Il dadaismo e il surrealismo trovano le proprie fondamenta in queste premesse. Movimenti come il futurismo o il cubismo invece affondano le radici, oltre che nei profondi cambiamenti filosofici, nel progresso tecnico-scientifico. È fondamentale, nonostante tutti questi movimenti si inscrivano in contesti storico-sociali simili e nella stessa generale definizione di avanguardia, sottolinearne le differenze, premesse delle diverse posizioni artistiche e politiche dei vari movimenti. Il dadaismo ad esempio sosteneva un atteggiamento sostanzialmente anarchico, antiautoritario, mentre il futurismo configura la sua politica con un forte appoggio ideologico al fascismo in Italia, e un’importante adesione al Partito Comunista (pre e post rivoluzionario) in Russia.
Nonostante le loro differenze i movimenti d’avanguardia si caratterizzano per la pubblicazione di un manifesto, in cui venivano chiariti i principi e gli obiettivi che riunivano coloro che aderivano alla corrente. Il manifesto dadaista, scritto da Tristan Tzara, quello futurista, di Filippo Tommaso Marinetti, quello surrealista, di Andrè Breton, esprimono le influenze, le posizioni politiche, gli espedienti tecnici degli aderenti ai movimenti. Ma un’analisi complessiva dell’avanguardia in generale è impossibile.
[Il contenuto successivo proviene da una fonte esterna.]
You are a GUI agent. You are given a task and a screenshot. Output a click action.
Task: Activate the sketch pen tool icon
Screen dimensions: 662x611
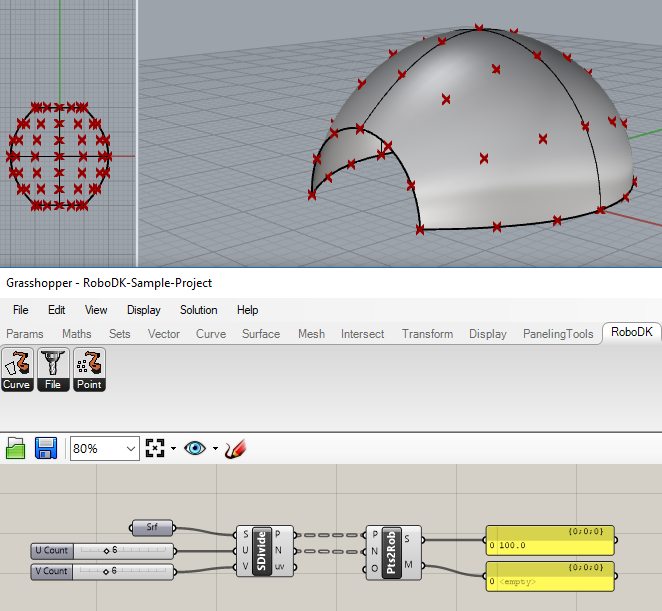click(x=235, y=448)
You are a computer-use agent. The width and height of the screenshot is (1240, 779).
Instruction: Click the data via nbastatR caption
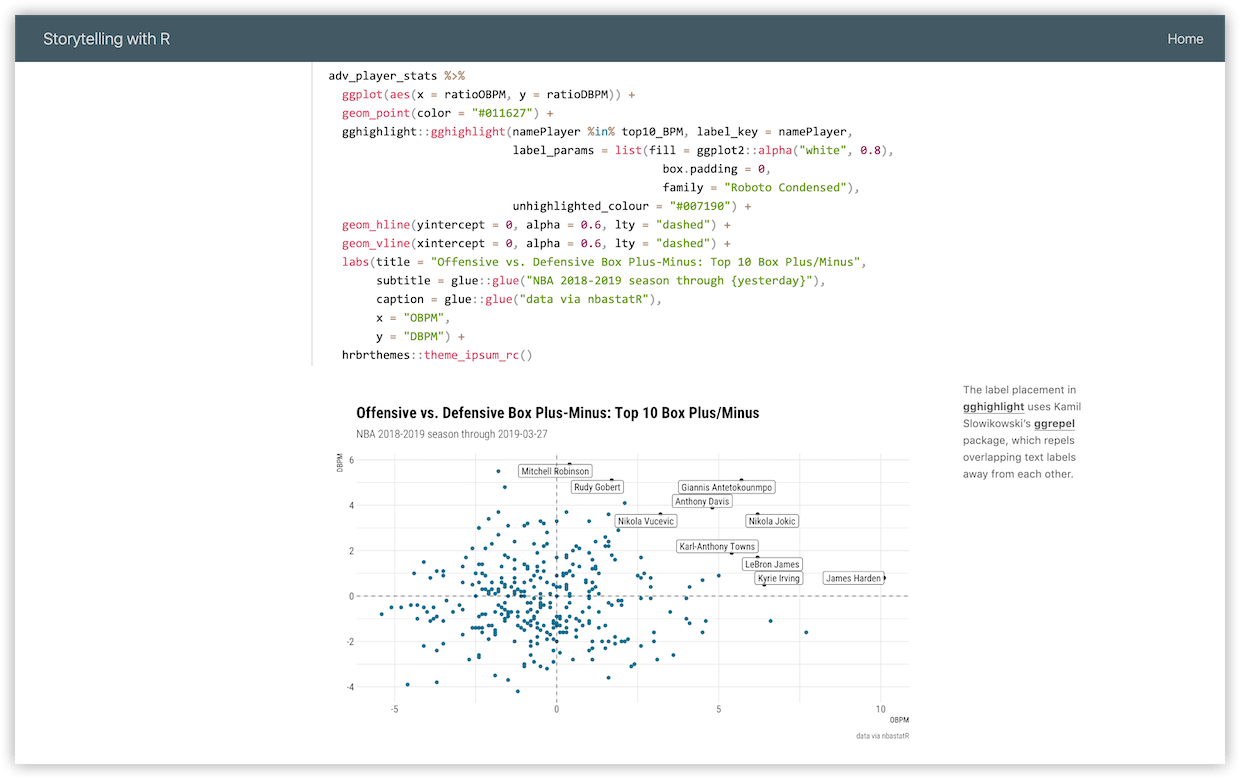pyautogui.click(x=880, y=734)
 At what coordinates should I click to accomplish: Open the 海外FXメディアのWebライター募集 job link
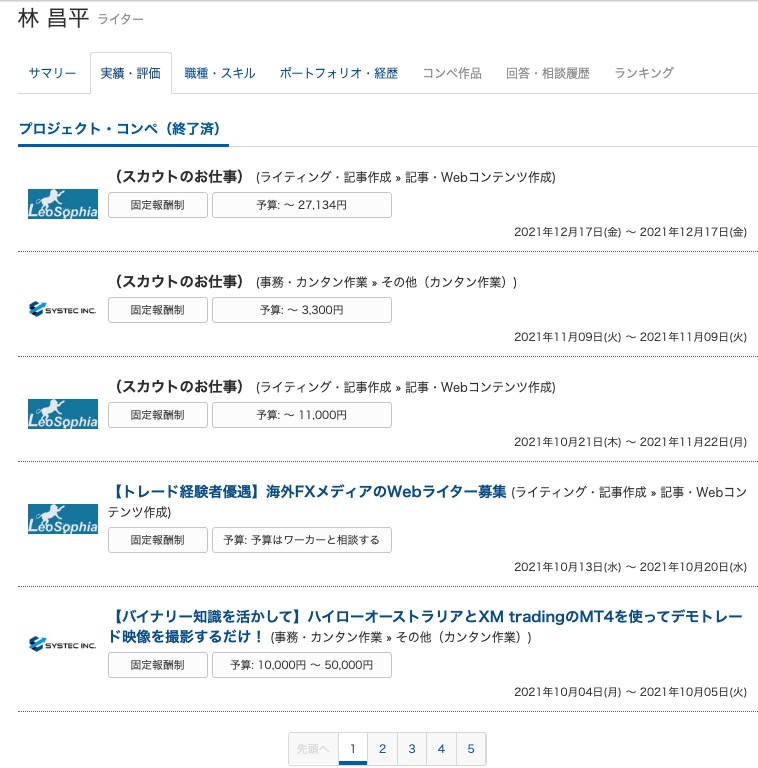pos(310,492)
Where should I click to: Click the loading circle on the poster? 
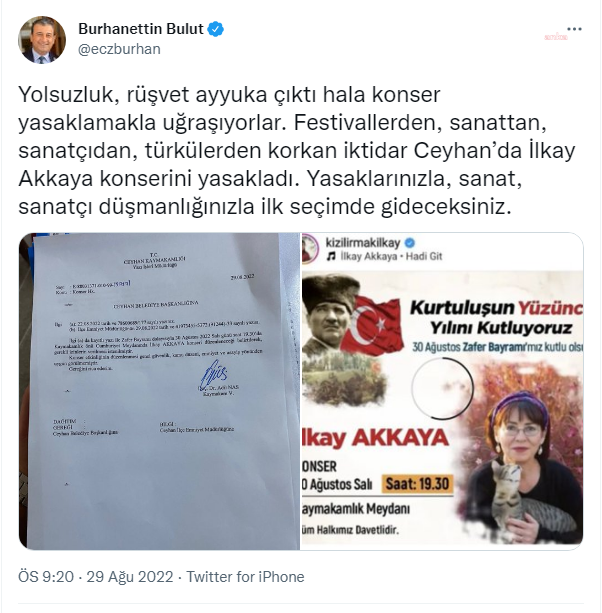pyautogui.click(x=442, y=388)
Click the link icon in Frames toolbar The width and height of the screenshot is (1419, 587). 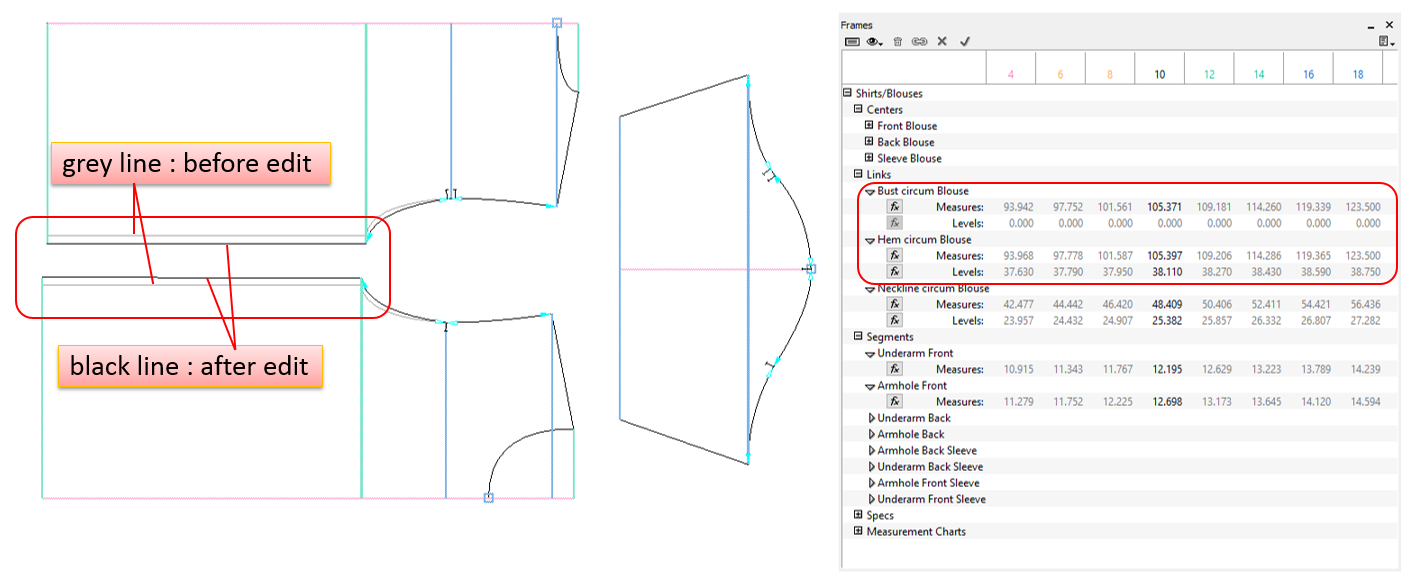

Sono molti i punti di contatto tra i vari movimenti. Ma le differenze sono radicali, ineludibili. L’analisi dunque, deve avvicinarsi al contesto politico e sociale in cui si muovono gli avanguardisti, prendere coscienza delle loro affinità e, infine, capire e sottolineare le differenze di poetica che rendono peculiare ogni movimento.